- [EXTRACTED RECORDS]
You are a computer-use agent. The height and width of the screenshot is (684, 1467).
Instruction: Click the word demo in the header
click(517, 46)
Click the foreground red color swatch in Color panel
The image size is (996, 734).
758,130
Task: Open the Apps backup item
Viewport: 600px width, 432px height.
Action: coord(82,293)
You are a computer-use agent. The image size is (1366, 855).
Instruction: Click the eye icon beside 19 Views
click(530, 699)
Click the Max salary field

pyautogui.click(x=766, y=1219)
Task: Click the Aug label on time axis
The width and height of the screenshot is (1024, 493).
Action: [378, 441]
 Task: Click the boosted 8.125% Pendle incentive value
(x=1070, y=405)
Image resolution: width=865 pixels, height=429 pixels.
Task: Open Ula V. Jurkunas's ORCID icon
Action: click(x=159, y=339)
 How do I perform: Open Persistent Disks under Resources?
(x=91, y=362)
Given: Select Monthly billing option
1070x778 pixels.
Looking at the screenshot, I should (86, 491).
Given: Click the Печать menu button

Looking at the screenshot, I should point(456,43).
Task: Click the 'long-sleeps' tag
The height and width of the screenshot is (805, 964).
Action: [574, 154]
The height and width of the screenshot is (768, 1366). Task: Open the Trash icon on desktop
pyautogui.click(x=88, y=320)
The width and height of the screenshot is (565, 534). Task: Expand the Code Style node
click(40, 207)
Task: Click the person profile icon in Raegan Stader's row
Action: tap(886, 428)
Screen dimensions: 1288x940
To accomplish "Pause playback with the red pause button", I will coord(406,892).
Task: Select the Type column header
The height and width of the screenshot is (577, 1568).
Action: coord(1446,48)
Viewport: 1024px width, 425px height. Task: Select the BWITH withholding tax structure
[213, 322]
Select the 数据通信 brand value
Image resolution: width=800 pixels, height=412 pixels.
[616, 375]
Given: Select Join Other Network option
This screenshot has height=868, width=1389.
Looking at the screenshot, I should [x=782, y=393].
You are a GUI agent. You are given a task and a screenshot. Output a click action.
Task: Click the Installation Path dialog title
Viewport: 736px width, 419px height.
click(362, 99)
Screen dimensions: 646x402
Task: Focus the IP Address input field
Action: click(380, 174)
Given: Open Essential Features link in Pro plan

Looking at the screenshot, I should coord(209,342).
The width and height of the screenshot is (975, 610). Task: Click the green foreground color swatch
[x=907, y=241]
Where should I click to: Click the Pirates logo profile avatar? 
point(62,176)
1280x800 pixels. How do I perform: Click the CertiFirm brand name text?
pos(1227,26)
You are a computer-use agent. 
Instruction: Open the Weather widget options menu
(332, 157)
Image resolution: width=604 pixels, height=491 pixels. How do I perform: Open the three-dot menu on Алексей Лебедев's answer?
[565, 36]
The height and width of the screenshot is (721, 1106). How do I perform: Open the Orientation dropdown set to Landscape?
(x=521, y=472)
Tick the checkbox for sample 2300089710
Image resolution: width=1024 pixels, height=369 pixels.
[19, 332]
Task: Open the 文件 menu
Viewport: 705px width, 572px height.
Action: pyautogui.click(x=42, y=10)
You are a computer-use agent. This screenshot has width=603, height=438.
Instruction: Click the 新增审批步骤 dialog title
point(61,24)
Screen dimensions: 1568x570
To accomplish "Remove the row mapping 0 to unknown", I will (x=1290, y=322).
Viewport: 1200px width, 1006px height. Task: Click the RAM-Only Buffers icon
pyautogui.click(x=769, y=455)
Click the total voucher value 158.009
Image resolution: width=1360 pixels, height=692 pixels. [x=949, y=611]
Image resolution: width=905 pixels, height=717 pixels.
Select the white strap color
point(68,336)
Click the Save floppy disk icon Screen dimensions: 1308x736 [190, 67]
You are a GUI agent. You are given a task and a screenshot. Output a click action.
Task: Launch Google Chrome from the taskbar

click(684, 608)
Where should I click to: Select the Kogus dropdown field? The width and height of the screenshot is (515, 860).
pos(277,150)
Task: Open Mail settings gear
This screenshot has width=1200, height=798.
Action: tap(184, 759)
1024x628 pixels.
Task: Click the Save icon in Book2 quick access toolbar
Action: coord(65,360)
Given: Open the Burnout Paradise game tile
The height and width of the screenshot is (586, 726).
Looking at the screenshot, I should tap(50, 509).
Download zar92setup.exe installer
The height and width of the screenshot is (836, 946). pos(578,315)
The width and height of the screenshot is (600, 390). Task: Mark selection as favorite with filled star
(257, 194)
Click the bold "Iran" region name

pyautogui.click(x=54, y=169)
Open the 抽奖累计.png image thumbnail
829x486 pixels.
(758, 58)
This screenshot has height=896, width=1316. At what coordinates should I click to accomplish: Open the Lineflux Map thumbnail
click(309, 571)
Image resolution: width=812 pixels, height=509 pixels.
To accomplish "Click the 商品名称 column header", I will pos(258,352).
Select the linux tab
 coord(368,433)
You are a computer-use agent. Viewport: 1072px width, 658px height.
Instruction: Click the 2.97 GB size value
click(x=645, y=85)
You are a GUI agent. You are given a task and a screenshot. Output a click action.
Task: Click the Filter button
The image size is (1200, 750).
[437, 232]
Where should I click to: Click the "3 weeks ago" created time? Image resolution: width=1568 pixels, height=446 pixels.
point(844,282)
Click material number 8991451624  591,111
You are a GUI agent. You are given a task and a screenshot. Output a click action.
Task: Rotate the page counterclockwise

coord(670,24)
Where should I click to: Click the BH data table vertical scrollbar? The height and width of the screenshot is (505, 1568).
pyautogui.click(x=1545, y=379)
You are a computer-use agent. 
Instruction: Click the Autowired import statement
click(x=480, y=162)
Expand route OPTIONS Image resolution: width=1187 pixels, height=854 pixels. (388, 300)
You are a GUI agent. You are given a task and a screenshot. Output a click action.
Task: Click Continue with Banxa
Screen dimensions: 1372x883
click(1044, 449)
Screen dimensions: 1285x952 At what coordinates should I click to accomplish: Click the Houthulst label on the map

- [TO DO] Show me each line of the listing above with "column" in it.

- [ANSWER]
Task: Select the Type column header
To accomplish "Click the 商品名称 column header", I will pos(258,352).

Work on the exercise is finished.